## WHAT TO DO
In your copy of the entries, please include no pictures and return every word exactly.

[Stored items from a collection]
--- START ---

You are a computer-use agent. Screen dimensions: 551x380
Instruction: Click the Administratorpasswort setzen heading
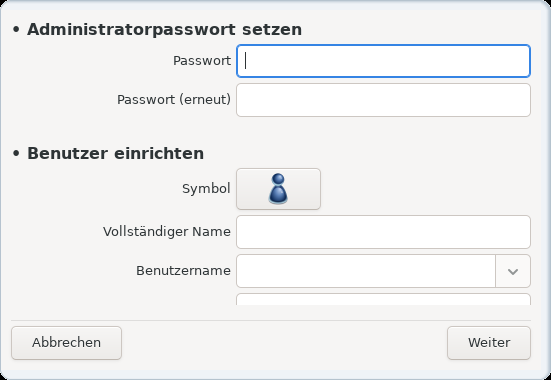(x=164, y=30)
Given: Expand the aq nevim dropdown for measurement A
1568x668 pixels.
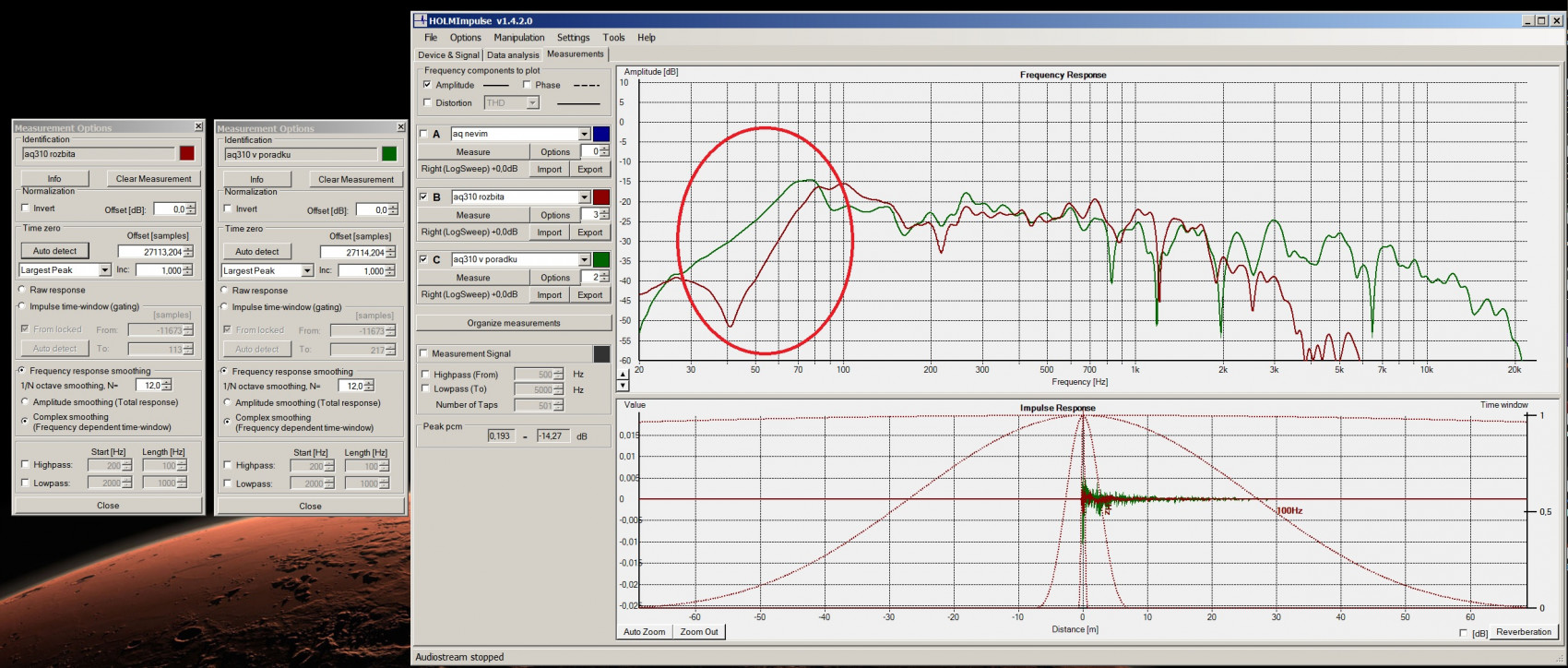Looking at the screenshot, I should (584, 134).
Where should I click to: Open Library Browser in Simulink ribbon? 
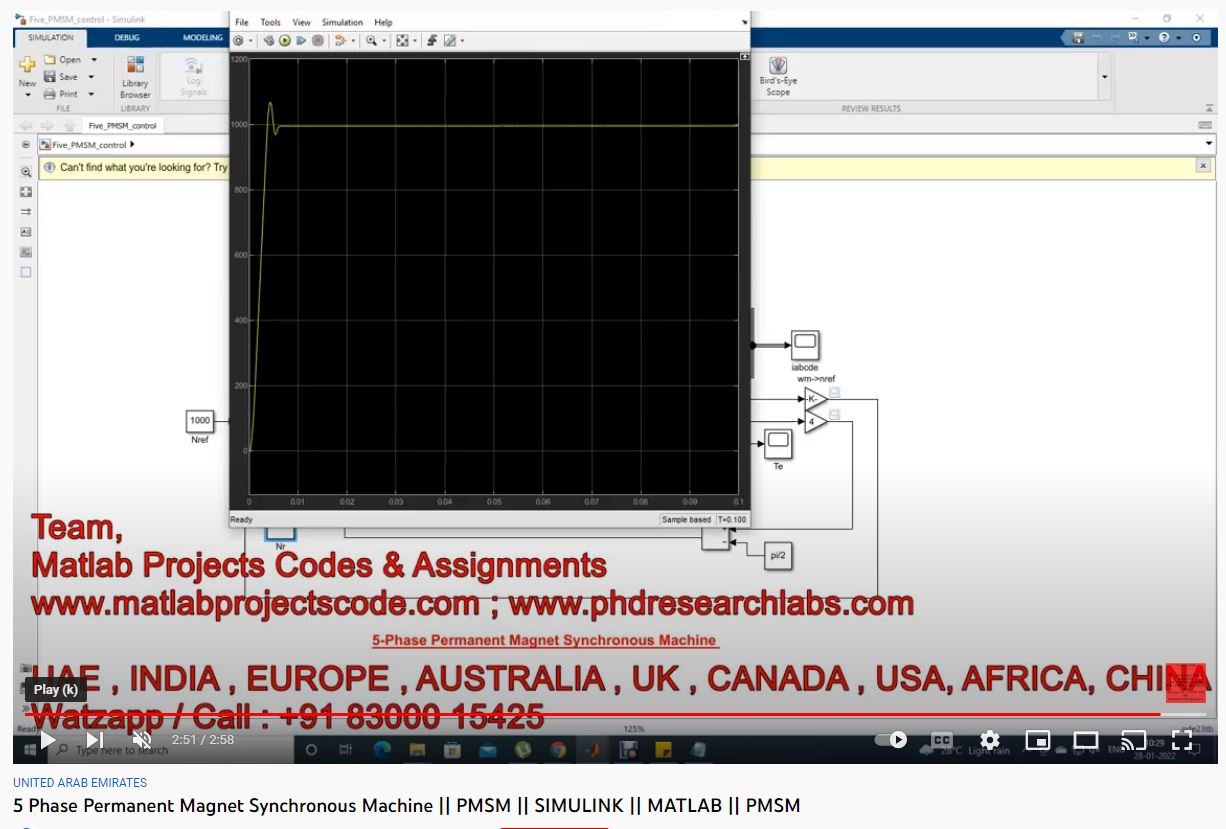tap(135, 77)
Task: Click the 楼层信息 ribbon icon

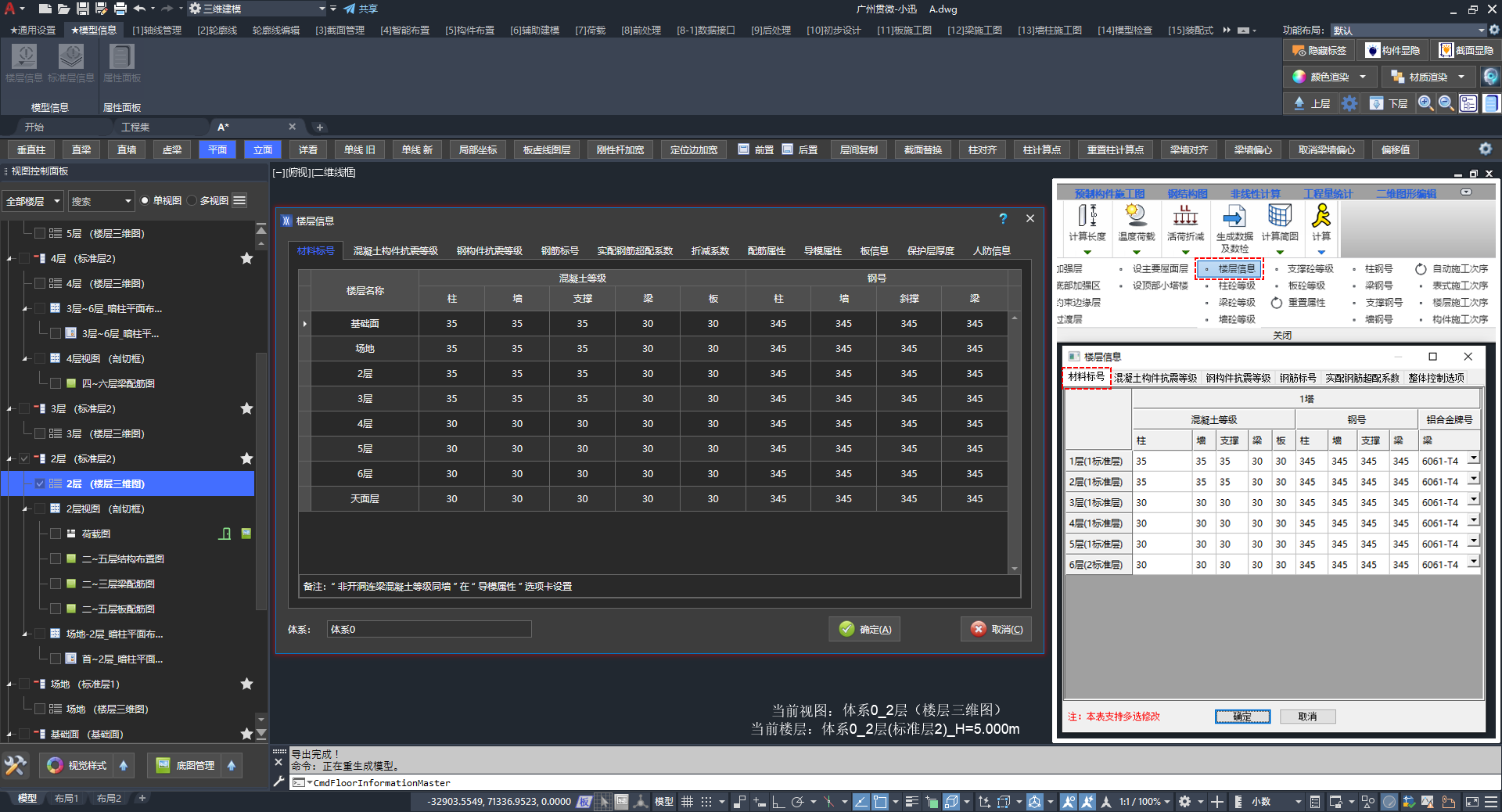Action: point(24,58)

--- END ---

## EXERCISE RESULT
You are a computer-use agent. Screen dimensions: 551x380
Instruction: Click the Administratorpasswort setzen heading
(x=164, y=30)
Given: Expand the aq nevim dropdown for measurement A
1568x668 pixels.
Looking at the screenshot, I should (584, 134).
Where should I click to: Open Library Browser in Simulink ribbon? 
tap(135, 77)
Task: Click the 楼层信息 ribbon icon

Action: point(24,58)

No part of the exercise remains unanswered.